__Prompt__. When you find the word "will" in a line of the entries, please copy the whole line.

*** Data for processing Section Begins ***

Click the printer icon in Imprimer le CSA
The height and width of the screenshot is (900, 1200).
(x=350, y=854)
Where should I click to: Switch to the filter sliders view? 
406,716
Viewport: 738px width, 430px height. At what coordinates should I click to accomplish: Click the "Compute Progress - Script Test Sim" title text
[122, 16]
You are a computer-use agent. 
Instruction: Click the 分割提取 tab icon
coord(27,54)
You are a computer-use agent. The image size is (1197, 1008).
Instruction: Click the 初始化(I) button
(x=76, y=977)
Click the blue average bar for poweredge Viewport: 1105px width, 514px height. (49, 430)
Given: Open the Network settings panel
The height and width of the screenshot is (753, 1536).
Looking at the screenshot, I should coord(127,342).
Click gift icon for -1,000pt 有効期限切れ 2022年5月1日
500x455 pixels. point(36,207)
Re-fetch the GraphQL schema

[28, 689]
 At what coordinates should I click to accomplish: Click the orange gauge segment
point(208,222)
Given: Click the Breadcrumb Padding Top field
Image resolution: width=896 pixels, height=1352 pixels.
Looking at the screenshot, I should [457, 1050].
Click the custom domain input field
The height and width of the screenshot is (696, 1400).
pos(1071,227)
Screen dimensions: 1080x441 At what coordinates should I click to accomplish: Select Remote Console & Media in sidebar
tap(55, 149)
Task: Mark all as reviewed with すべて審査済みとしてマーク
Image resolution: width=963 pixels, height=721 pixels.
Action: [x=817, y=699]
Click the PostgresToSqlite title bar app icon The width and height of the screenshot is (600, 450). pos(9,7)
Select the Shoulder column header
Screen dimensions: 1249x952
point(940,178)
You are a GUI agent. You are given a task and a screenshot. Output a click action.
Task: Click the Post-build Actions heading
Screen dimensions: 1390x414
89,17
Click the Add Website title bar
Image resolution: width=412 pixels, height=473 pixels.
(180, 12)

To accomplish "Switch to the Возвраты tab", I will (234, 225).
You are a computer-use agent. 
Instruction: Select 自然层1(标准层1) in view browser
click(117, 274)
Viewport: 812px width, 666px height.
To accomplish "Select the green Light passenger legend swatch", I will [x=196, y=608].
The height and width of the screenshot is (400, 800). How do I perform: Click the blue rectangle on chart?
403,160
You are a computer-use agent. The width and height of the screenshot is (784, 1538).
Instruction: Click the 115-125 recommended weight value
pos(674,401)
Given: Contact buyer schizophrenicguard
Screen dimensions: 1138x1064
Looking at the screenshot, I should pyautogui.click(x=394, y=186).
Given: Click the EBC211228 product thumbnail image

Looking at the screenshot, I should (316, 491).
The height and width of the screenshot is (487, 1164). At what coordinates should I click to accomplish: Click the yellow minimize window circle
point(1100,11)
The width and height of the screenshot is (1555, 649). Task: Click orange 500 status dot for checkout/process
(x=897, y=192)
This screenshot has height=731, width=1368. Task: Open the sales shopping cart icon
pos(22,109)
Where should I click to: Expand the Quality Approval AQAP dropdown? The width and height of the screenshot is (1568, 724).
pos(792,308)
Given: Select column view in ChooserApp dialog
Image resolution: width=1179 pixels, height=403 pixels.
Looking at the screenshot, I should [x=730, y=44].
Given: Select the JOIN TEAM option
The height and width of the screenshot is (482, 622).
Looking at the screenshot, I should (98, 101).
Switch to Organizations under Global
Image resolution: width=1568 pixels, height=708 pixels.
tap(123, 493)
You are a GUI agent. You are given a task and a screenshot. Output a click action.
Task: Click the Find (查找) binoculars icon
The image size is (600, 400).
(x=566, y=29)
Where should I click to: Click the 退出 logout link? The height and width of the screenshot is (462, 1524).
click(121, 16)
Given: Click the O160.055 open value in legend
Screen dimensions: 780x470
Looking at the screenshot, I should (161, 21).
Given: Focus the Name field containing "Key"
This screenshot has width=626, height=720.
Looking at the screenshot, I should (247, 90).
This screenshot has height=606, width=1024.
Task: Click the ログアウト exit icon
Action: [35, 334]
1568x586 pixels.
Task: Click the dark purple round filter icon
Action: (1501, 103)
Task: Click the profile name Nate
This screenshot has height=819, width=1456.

*** Data for processing Section Ends ***

__Written answer__.
To accomplish "Switch to the Возвраты tab", I will (234, 225).
To accomplish "Select the green Light passenger legend swatch", I will [x=196, y=608].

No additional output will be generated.